The preface by Pullman begins:
"This book contains a story and several other things. The other things might be connected with the story, or they might not; they might be connected to stories that haven't appeared yet. It's hard to tell."
"Lyra and the Birds" plot summary
Lyra is looking at a flock of birds from the tower of Jordan College at Oxford University, when she notices that the birds are attacking what turns out to be a dæmon in a bird shape. This dæmon must be a witch's because there is no human near. Lyra saves the dæmon, called Ragi, from the flock, and he urges Lyra to help him find a man called Sebastian Makepeace. Lyra cleverly finds out where to find him and that he is the last remaining alchemist, and promises Ragi to bring him to the alchemist after school. In the evening, Lyra escapes from St Sophia's School and leads Ragi from Norham Gardens to Juxon Street where Sebastian Makepeace lives. Ragi flies above Lyra and hides on roofs to avoid suspicion. On the way, Ragi is attacked by some pigeons, but manages to save himself. Ragi also tells Lyra why he needs Sebastian Makepeace's help: his witch, Yelena Pazhets, is seriously ill. This new illness causes witches to die while not affecting their dæmons, leaving them alive and lonely after their witch's death. Lyra is shocked by this.

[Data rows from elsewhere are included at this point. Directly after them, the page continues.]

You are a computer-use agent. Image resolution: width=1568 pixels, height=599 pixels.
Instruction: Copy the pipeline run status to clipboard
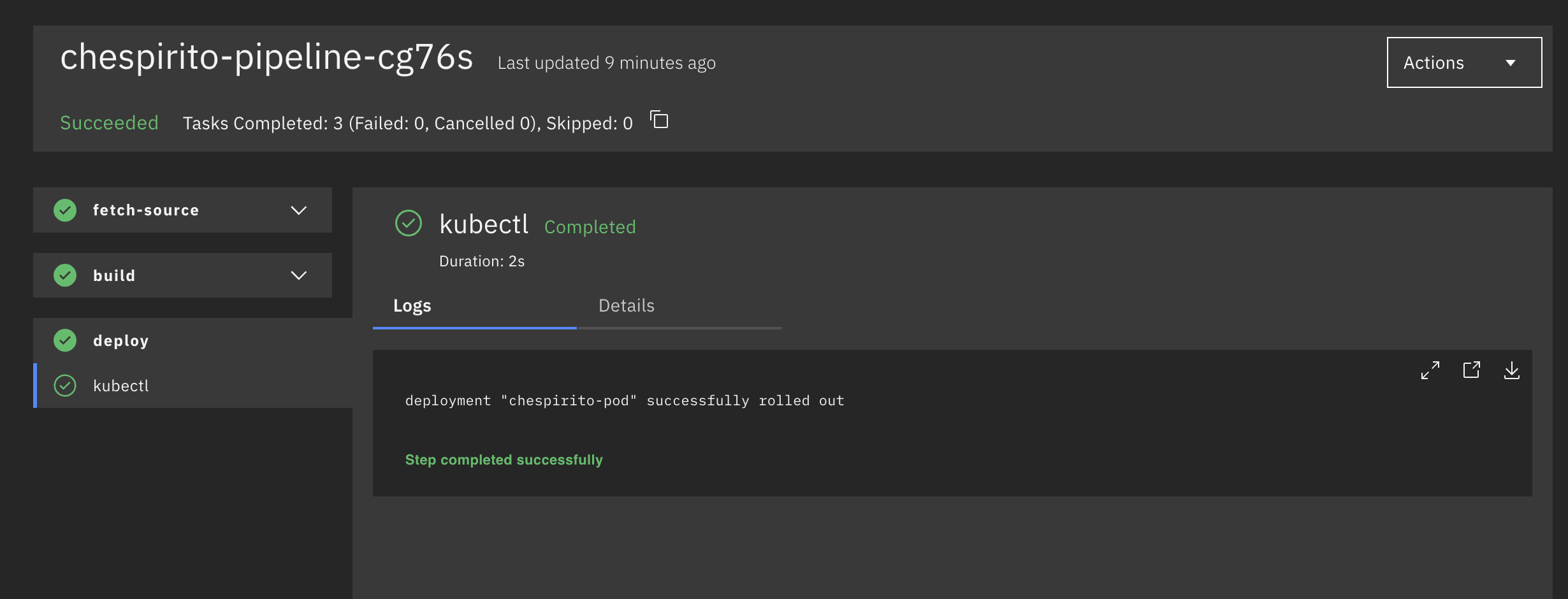(659, 120)
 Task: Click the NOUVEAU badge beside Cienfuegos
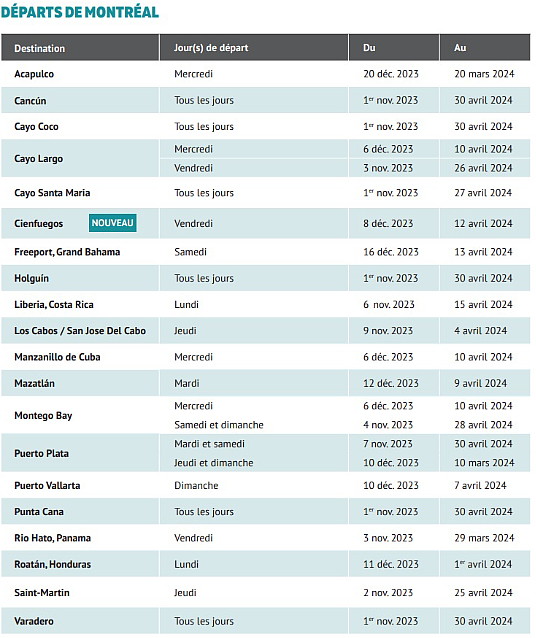(x=113, y=223)
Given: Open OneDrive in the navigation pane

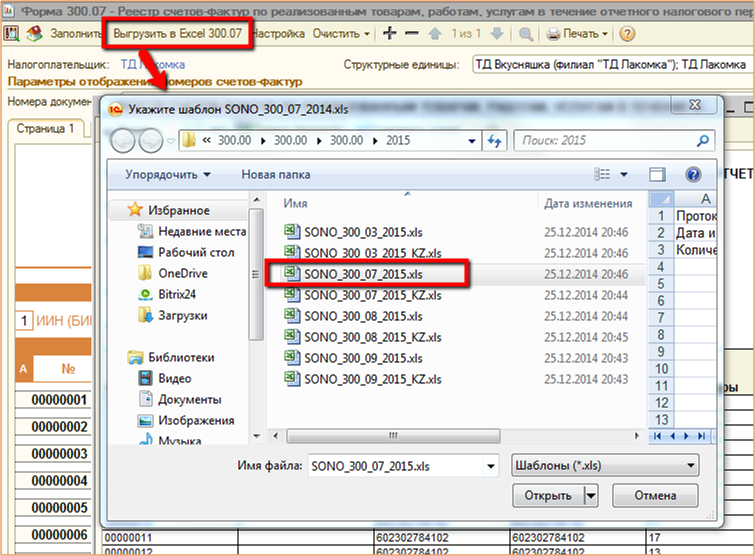Looking at the screenshot, I should (182, 273).
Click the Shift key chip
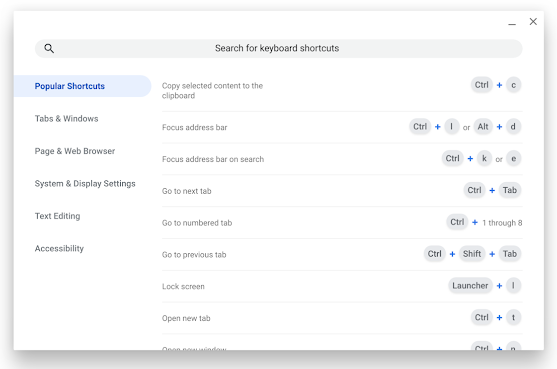 click(472, 254)
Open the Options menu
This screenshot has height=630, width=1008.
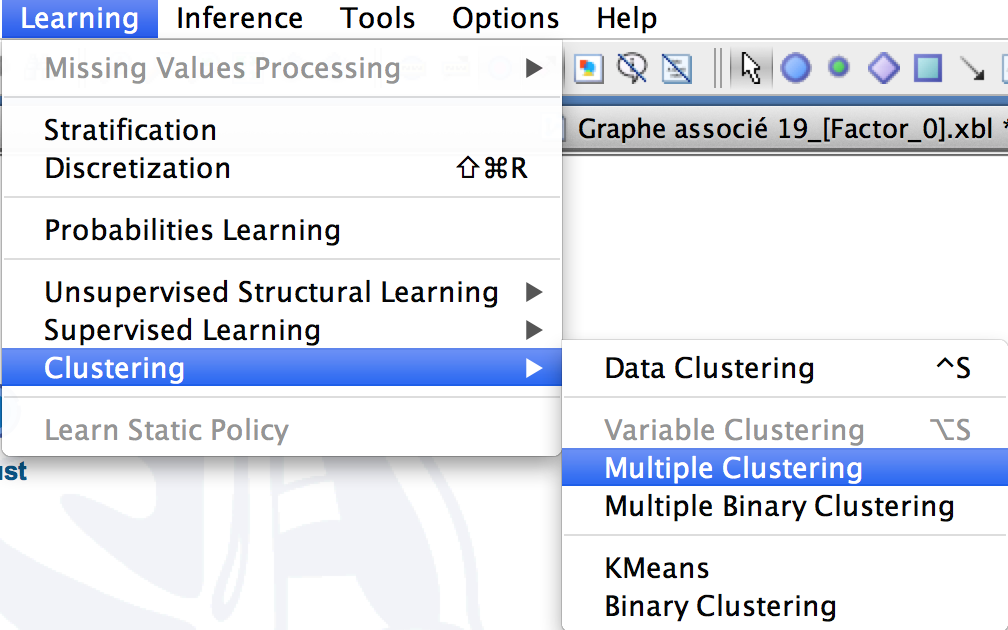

Reaching Makepeace's house at the end of Juxon Street, near the Oxford Canal, Lyra's dæmon Pantalaimon manages to look through Makepeace's window without being noticed by Ragi. Pan sees the alchemist lying on the floor and witch's instruments nearby. Sensing something is wrong, Lyra continues walking, past Makepeace's house, at which Ragi cries for his witch. Lyra realises it was a trap and now finds herself being attacked by the witch. She moves towards the canal and decides to fight the witch, because this is what Will would do. When Yelena charges, a swan rushes past Lyra and attacks the witch. The witch dies shortly after. Lyra carries the swan back to the canal, after which a recovered Sebastian Makepeace takes her into his house and explains that Yelena wanted to kill Lyra and blame him for the murder: Yelena was once Sebastian's lover and their son died in the war that was waged in The Amber Spyglass. Yelena blamed Lyra for her son's death. Sebastian helps to get Lyra away unnoticed (the dead witch in the middle of the street caused some consternation) and she gets back to St Sophia's. Back home Lyra and Pan contemplate that day's events: the birds were actually helping her and, looking for some meaning behind the events, Lyra feels that Oxford is protecting her.
- Lyra's Oxford, page 30: "Since she and Will parted two years before"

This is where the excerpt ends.